The good thing is that as Richard is also working together with Sandy in her live appearances, we can expect to hear something approximating the sound of this beautiful record.

One of the remarkable things about it is its internal cohesion. Not since Procol Harum's Salty Dog have I heard a record in which one song succeeds another with the same sort of inevitability, making the entire record a work of art. Salty Dog may come to mind, perhaps, because in Sandy's record there is also a recurring image of the sea, which is not restricted to her own material, for we have also the traditional Blackwaterside and Dylan's Down in the Flood.

Perhaps water has some significance to Sandy, for the most effective song she did with Fotheringay was undoubtedly The Sea.

Many of the songs seem to be commenting upon the traumas of the breakup, though of course they may have a more personal reference we're not a part to. The opening Late November is full of parting symbols, saying “The tears that are shed, they won't come from me” and the second side opener, Next Time Around says “Then came the question and it was about time.”

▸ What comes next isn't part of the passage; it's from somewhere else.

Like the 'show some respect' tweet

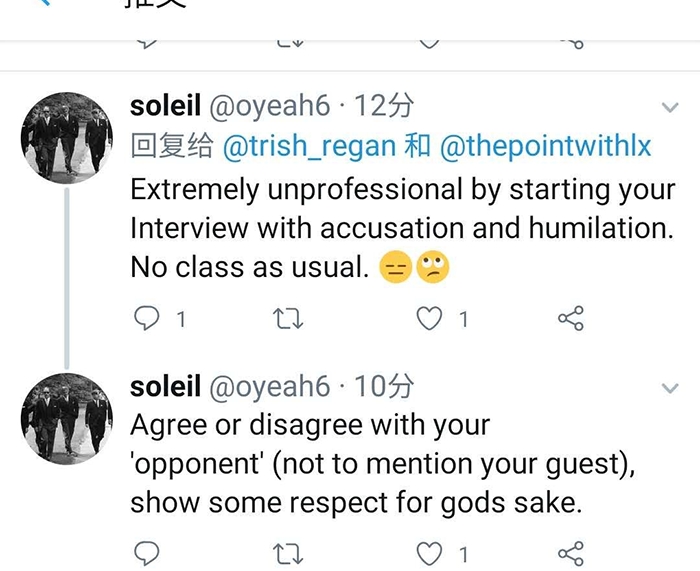(430, 553)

The Optimist and Wretched Wilbur are another two in Sandy's series of sympathetic portraits of loser men she's known, in the tradition of Autopsy on Unhalfbricking and Nothing More on Fotheringay. On Optimist, Richard Thompson produces some very nice guitar that reminds me somewhat of Robbie Robertson, though Richard is, of course, one of the least derivative of guitarists.

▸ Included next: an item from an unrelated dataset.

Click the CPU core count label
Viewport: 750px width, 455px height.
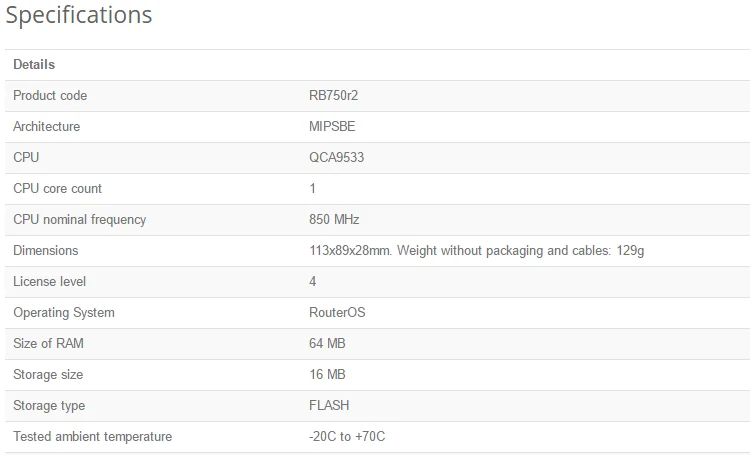click(57, 189)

Dylan's Flood has very staccato guitar, almost funky chicken in its inspiration, on a track which is very much in a similar vein to the old Fairport renditons of other Dylan songs like Million Dollar Bash. On my acetate copy of the record, Sandy's vocal begins rather indistinctly, but possibly this will be remedied on the final mix, for it's the only technical fault on a really superb piece of recording, crystal clear from start to finish, with all the instruments placed with distinct spacial accuracy that is an example to lesser engineers.

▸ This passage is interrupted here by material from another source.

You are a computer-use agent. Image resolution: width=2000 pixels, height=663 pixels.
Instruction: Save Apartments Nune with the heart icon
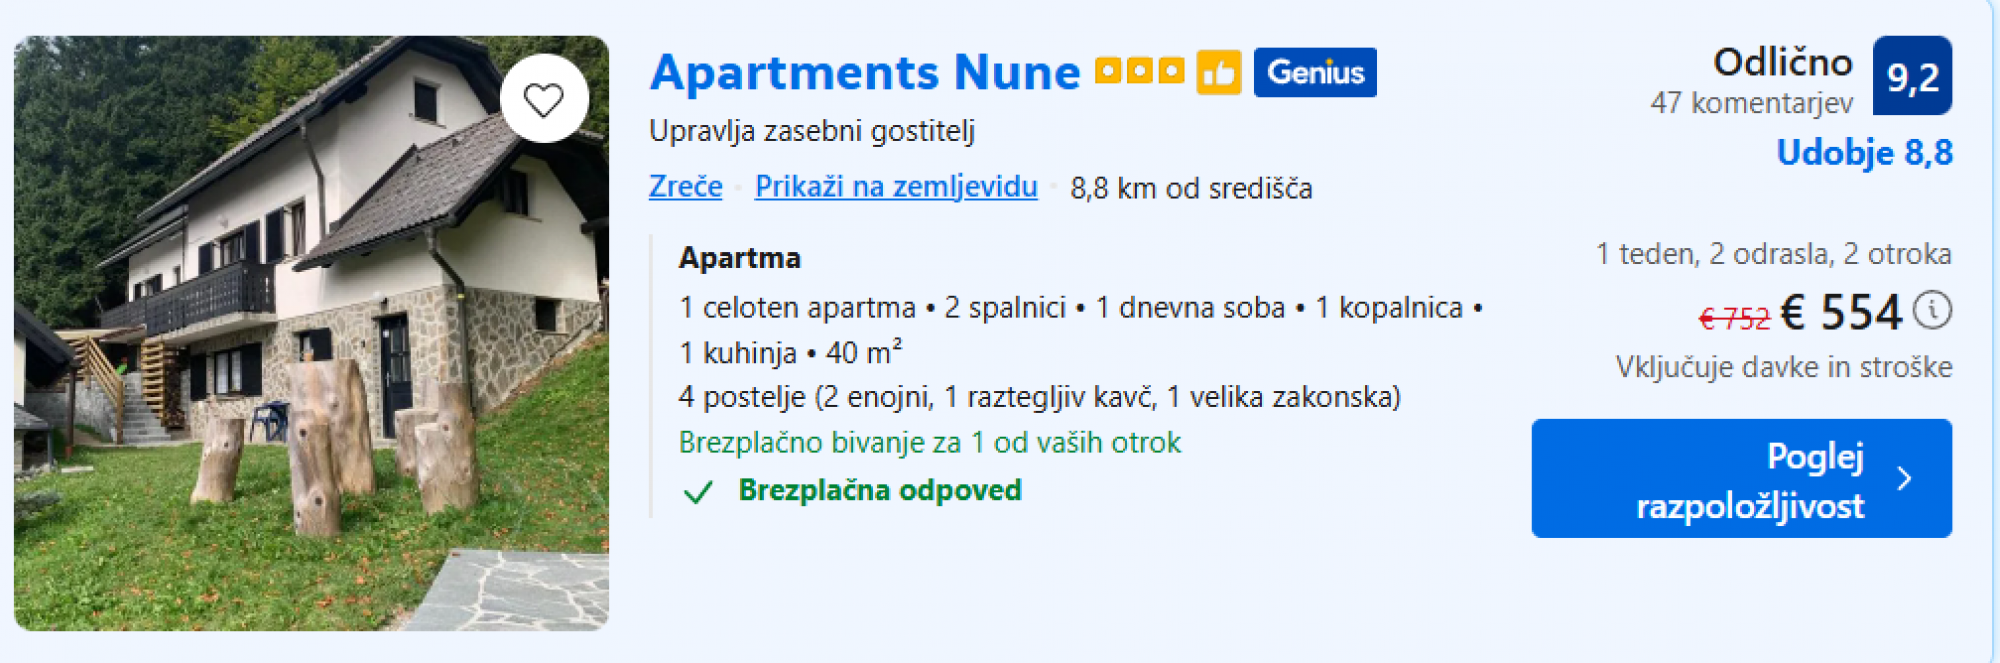pyautogui.click(x=544, y=100)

If someone thinks of issuing Jump The Broomstick as a single (and it moves enough to make it into the charts), I can imagine some of our schlock disk jockeys dismissing it with the remark that they prefer Brenda Lee's original. As an original, so do I, and I bet Sandy does too, but the point is that this treatment is a commentary upon it, which takes the original as its starting point.

And if anyone objects that Sandy is a folk singer, not a rocker (you mean they're two different things) I'll only point out that jumping the broomstick in lieu of a wedding is a folk custom which goes back to the days of whichcraft. So there.

Which takes us to Blackwaterside, which stacks up alongside Sandy's other great recording of traditional songs, like A Sailor's Life and Reynardine and Banks Of The Nile.

The song that will really copulate with your mind, however, is John The Gun, which is not merely a very powerful lyric, with an expectedly twisting melody line to match, but it also has a guv'nor fiddle solo from Barry Dransfield.

The title song, with its images of a wandering sailor (the sea again) searching for the North Star, seems to echo Sandy's own quest for musical perfection. It's followed, and the record ends, with Crazy Lady which seems to issue in a more relaxed, more quietly confident mood in her work which would be nice, for if anyone has the right to be quietly confident about her ability, that person is Sandy Denny.

There is some immaculate work on this track from the world's boss pedal steel man, Buddy Emmons. But here, as throughout, the brilliance of the soloists cannot obscure the fact that this is Sandy's record, first, last, and in between.